== Exercise input
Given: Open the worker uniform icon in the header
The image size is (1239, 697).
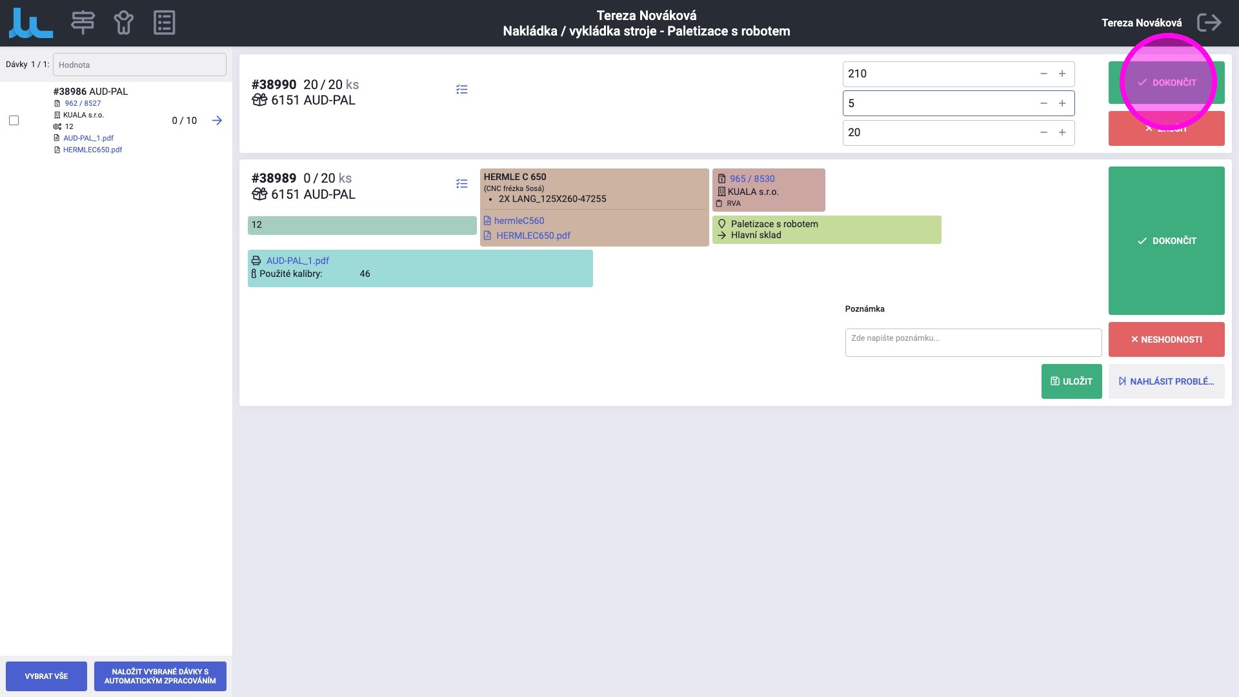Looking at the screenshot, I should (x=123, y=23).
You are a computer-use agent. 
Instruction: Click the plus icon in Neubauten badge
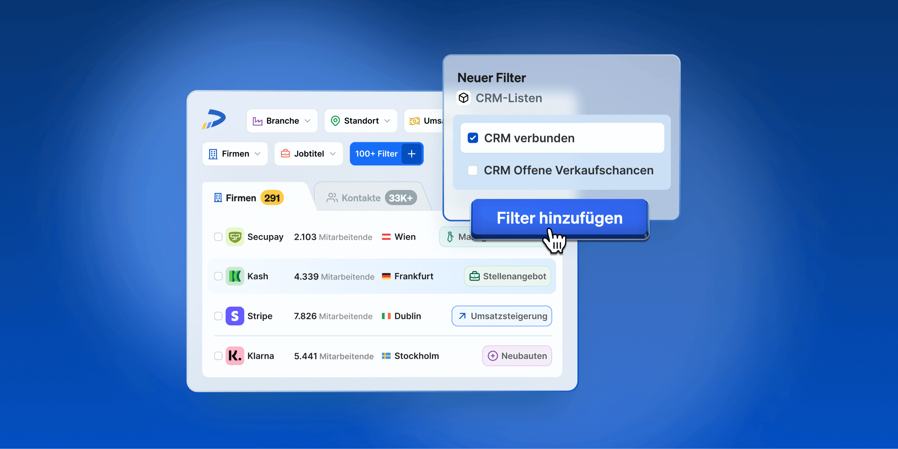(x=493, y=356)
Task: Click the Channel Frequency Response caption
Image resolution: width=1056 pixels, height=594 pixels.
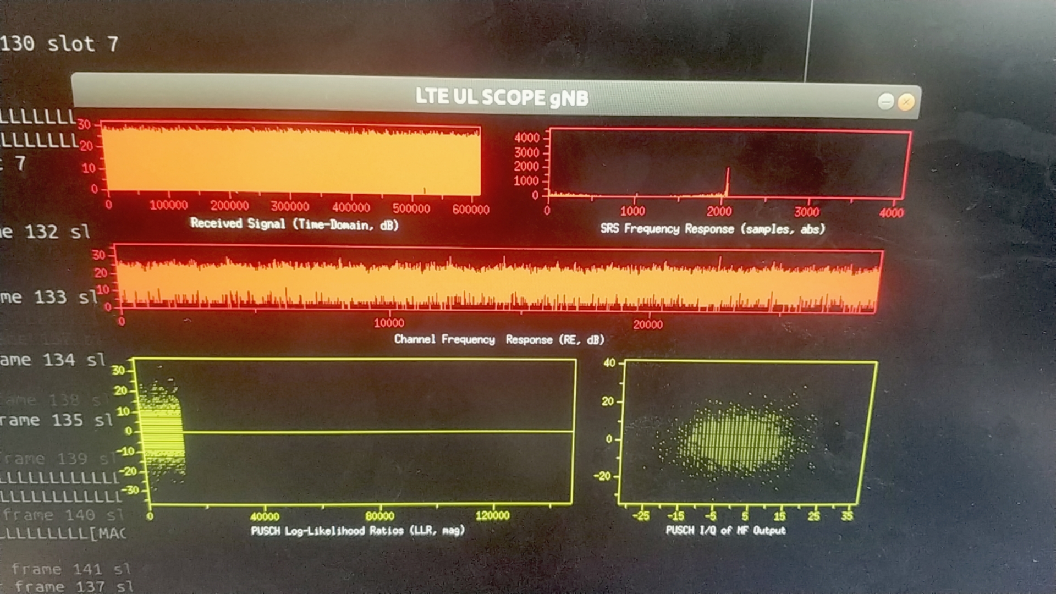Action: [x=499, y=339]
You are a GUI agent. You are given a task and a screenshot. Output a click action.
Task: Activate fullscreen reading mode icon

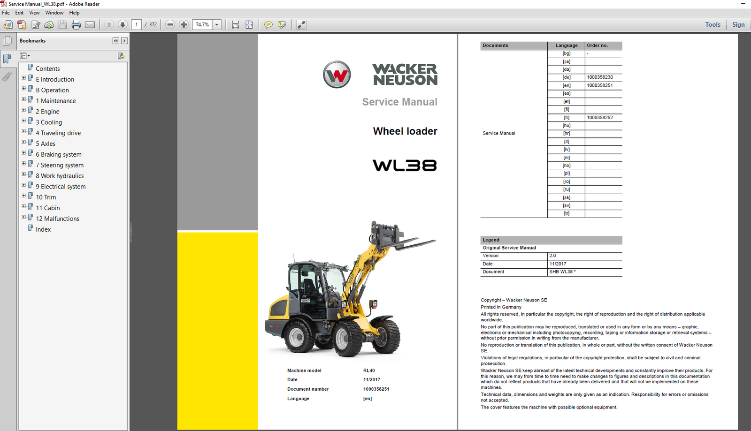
====
Only the lines from the one containing "The image size is (1239, 697)." through the last line of the entries above should be copied, exactly as they are and without the pictures.

## Problem solution
The image size is (1239, 697).
Looking at the screenshot, I should (x=123, y=23).
You are a computer-use agent. 
Instruction: Click the plus icon in Neubauten badge
(x=493, y=356)
Task: Click the Channel Frequency Response caption
Image resolution: width=1056 pixels, height=594 pixels.
Action: [x=499, y=339]
You are a GUI agent. You are given a task and a screenshot. Output a click action.
Task: Activate fullscreen reading mode icon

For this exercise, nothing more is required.